I have setup my pc with python and connections to AWS. This has been successfully tested using the s3_sample.py file, I had to create an IAM user account with the credentials in a file which worked fine for S3 buckets.
My next task was to create an mqtt bridge and put some data in a stream in kinesis using the awslab - awslabs/mqtt-kinesis-bridge.
This seems to be all ok except I get an error when I run the bridge.py. The error is:
Could not find ACTIVE stream:my_first_stream error:Stream my_first_stream under account 673480824415 not found.
Strangely this is not the account I use in the .boto file that is suggested to be set up for this bridge, which are the same credentials I used for the S3 bucket
[Credentials]
aws_access_key_id = AA1122BB
aws_secret_access_key = LlcKb61LTglis
It would seem to me that the bridge.py has a hardcoded account but I can not see it and i can't see where it is pointing to the .boto file for credentials.
Thanks in Advance
So the issue of not finding the Active stream for the account is resolved by:
ensure you are hooked into the US-EAST-1 data centre as this is the default data centre for bridge.py
create your stream, you will only need 1 shard
The next problem stems from the specific version of MQTT and the python library paho-mqtt I installed.
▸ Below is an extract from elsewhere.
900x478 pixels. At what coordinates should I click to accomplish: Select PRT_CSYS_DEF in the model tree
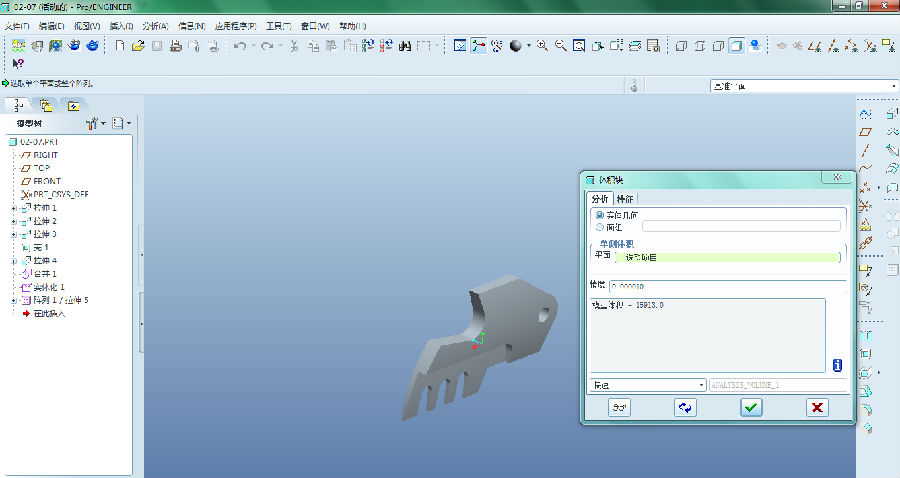[58, 194]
The bridge application was written with the API of MQTT 1.2.1 using paho-mqtt 0.4.91 in mind.
The new version which is available for download on their website has a different way of interacting with the paho-mqtt library which passes an additional "flags" object to the on_connect callback. This generates the error I was experiencing, since its not expecting the 5th argument.
You should be able to fix it by making the following change to bridge.py
Line 104 currently looks like this:
def on_connect(self, mqttc, userdata, msg):
Simply add flags, after userdata, so that the callback function looks like this:
def on_connect(self, mqttc, userdata,flags, msg):
This should resolve the issue of the final error of the incorrect number of arguments being passed.
Hope this helps others, thank for the efforts.
When you call python SDK for aws service, there is a line to import the boto modules for aws services in bridge.py.
import boto
The setting is pointing to the .boto for credentials and defined defaultly in boto.
Here is the explanation Boto Config :
Details
A boto config file is a text file formatted like an .ini configuration file that specifies values for options that control the behavior of the boto library. In Unix/Linux systems, on startup, the boto library looks for configuration files in the following locations and in the following order:
/etc/boto.cfg - for site-wide settings that all users on this machine will use
~/.boto - for user-specific settings
~/.aws/credentials - for credentials shared between SDKs
Of course, you can set the environment directly,
export AWS_ACCESS_KEY_ID="Your AWS Access Key ID"
export AWS_SECRET_ACCESS_KEY="Your AWS Secret Access Key"